### WORK INSTRUCTION
How many lines below contain the string "agent"? Reply with the figure and no further words.

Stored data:
= = = = = = =
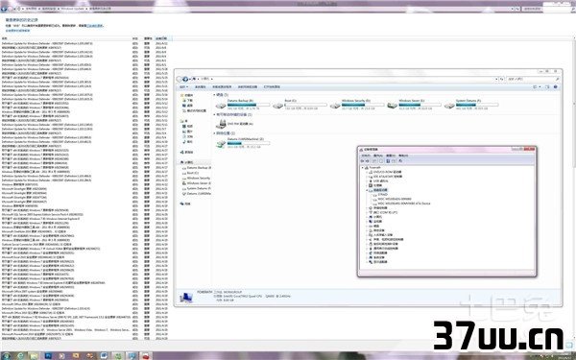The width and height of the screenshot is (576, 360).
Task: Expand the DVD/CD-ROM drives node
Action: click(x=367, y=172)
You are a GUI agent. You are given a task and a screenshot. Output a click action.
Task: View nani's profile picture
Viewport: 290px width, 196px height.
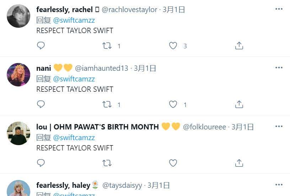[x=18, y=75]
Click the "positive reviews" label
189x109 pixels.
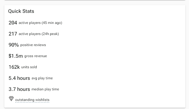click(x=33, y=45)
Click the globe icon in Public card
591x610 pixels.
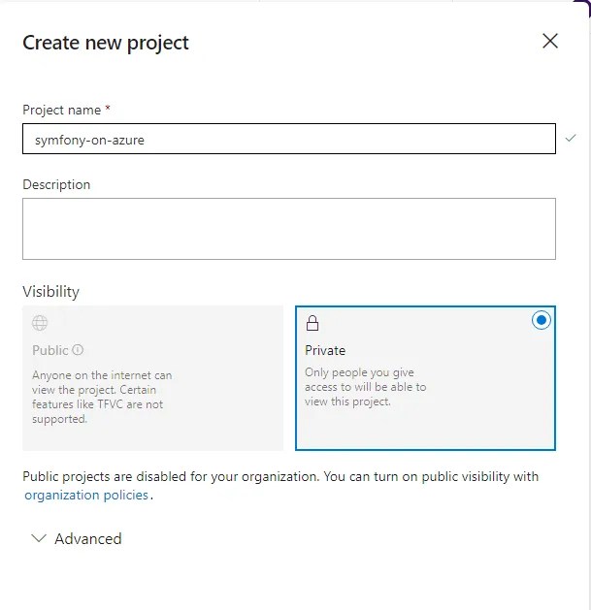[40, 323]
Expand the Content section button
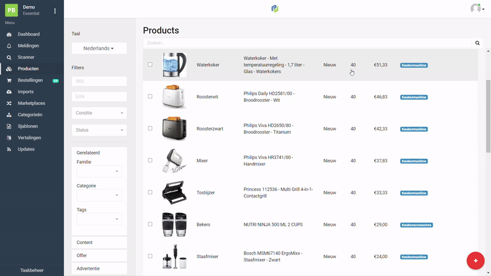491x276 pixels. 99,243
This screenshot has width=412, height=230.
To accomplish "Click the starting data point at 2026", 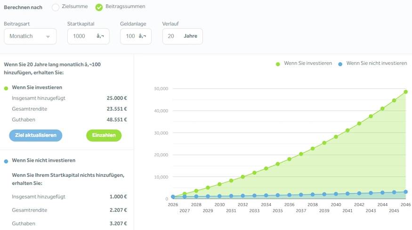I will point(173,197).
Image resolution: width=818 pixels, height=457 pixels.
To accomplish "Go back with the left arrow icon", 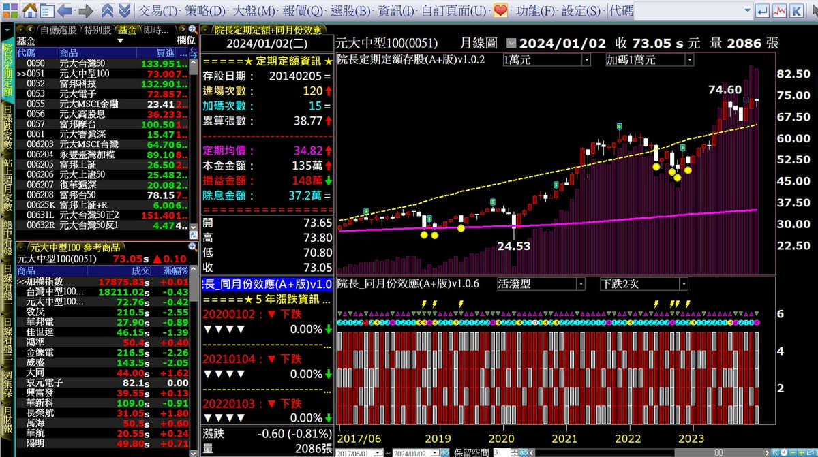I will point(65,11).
= = = = = = =
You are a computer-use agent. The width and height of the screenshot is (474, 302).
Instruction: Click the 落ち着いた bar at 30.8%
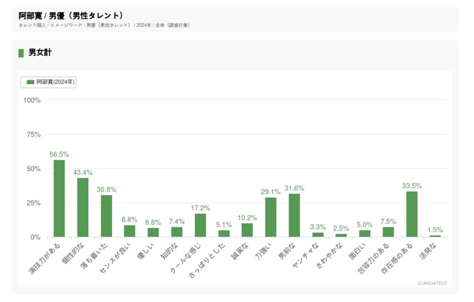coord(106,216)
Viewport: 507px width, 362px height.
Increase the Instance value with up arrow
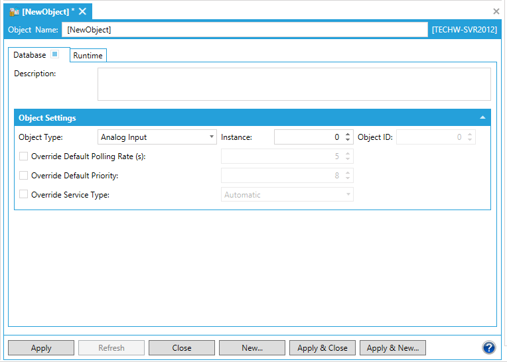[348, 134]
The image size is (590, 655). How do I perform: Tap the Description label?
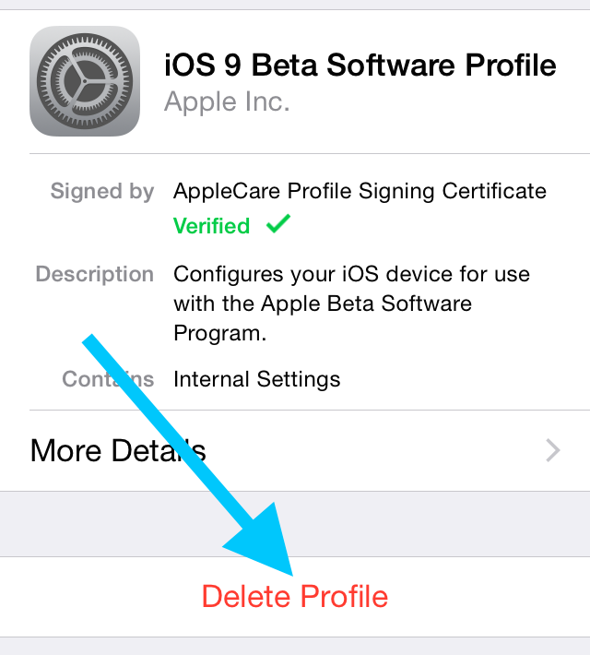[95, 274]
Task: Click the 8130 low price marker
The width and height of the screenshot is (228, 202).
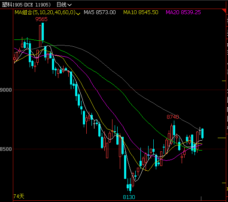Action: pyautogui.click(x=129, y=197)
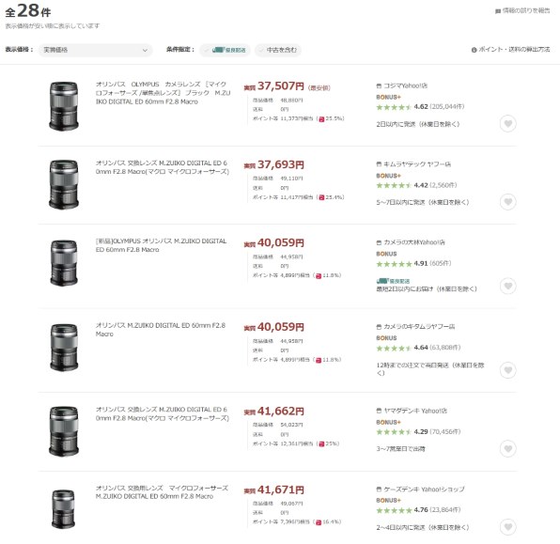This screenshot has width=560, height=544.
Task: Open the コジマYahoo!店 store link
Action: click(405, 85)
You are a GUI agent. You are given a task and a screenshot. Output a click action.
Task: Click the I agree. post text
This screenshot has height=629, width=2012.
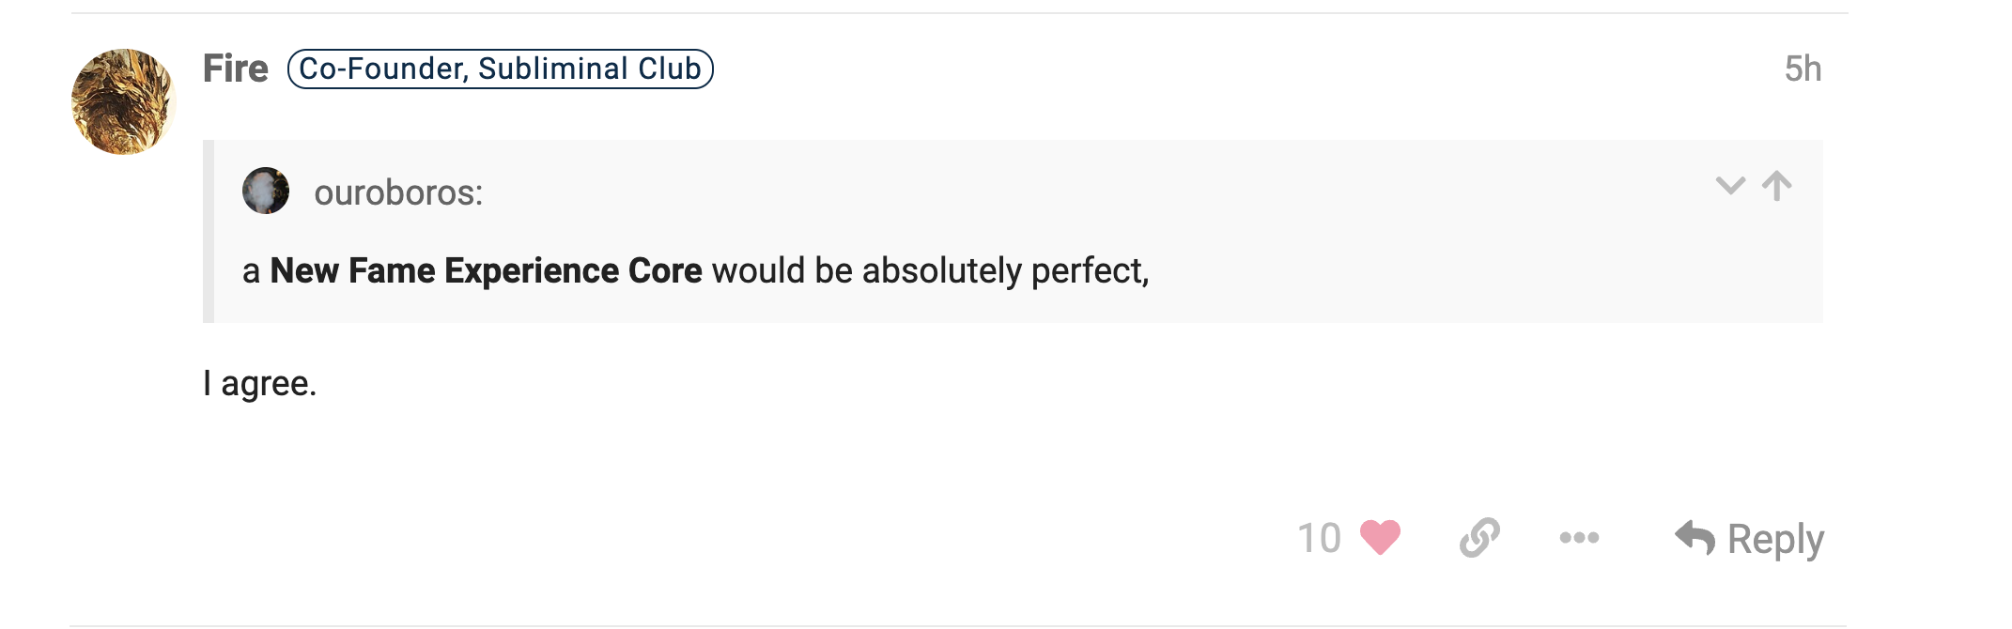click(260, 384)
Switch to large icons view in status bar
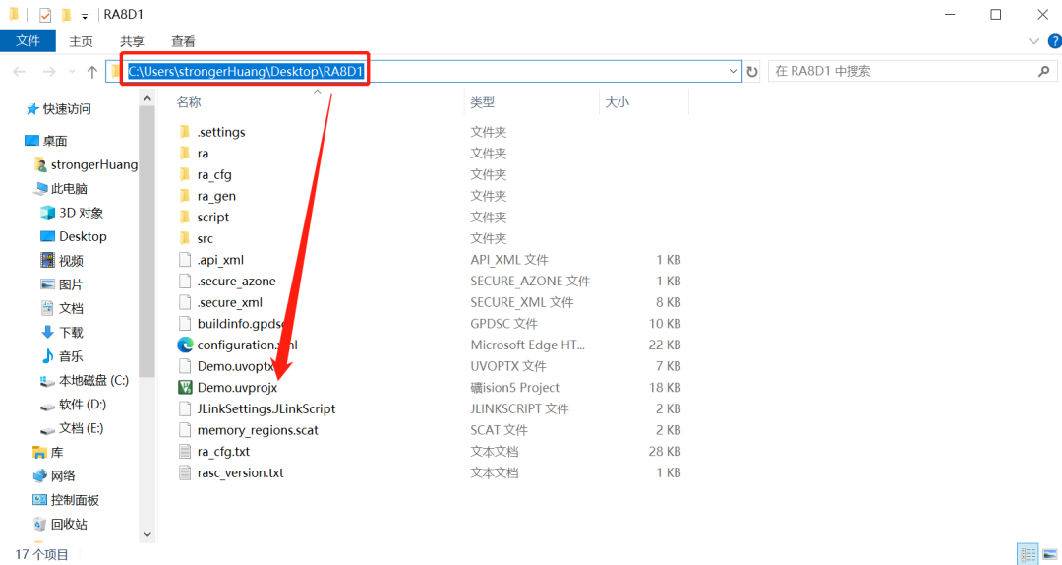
= = = = = = =
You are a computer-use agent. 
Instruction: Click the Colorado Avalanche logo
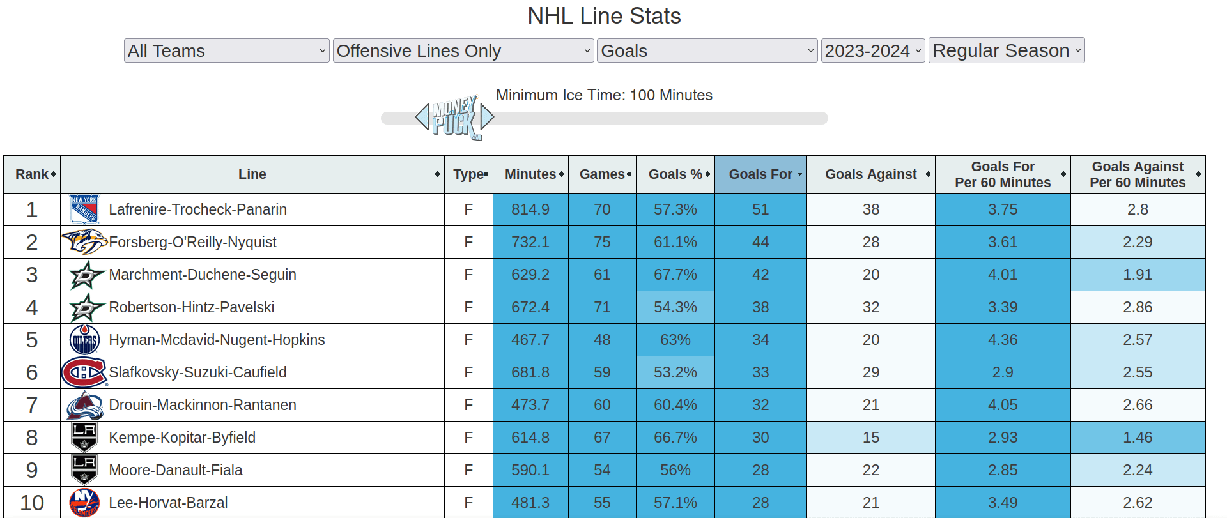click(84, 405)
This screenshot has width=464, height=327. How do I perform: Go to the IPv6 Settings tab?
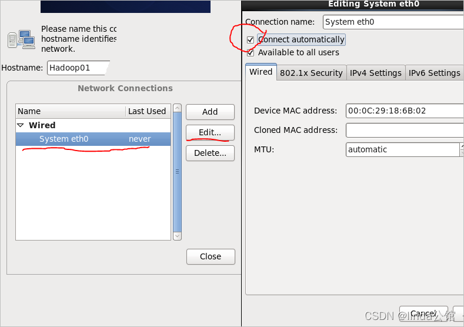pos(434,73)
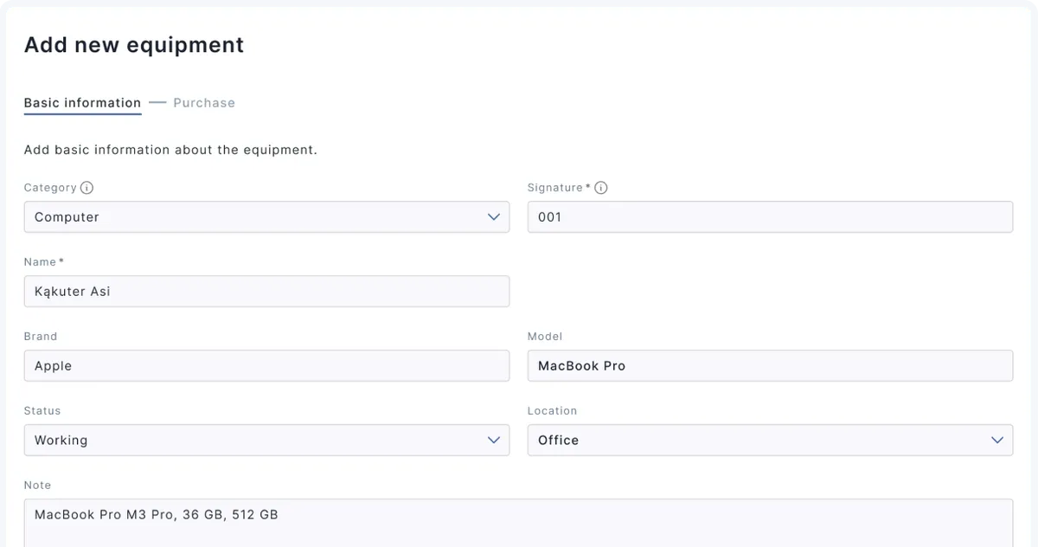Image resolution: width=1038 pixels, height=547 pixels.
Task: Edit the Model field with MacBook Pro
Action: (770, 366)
= = = = = = =
### EXPECTED ANSWER
4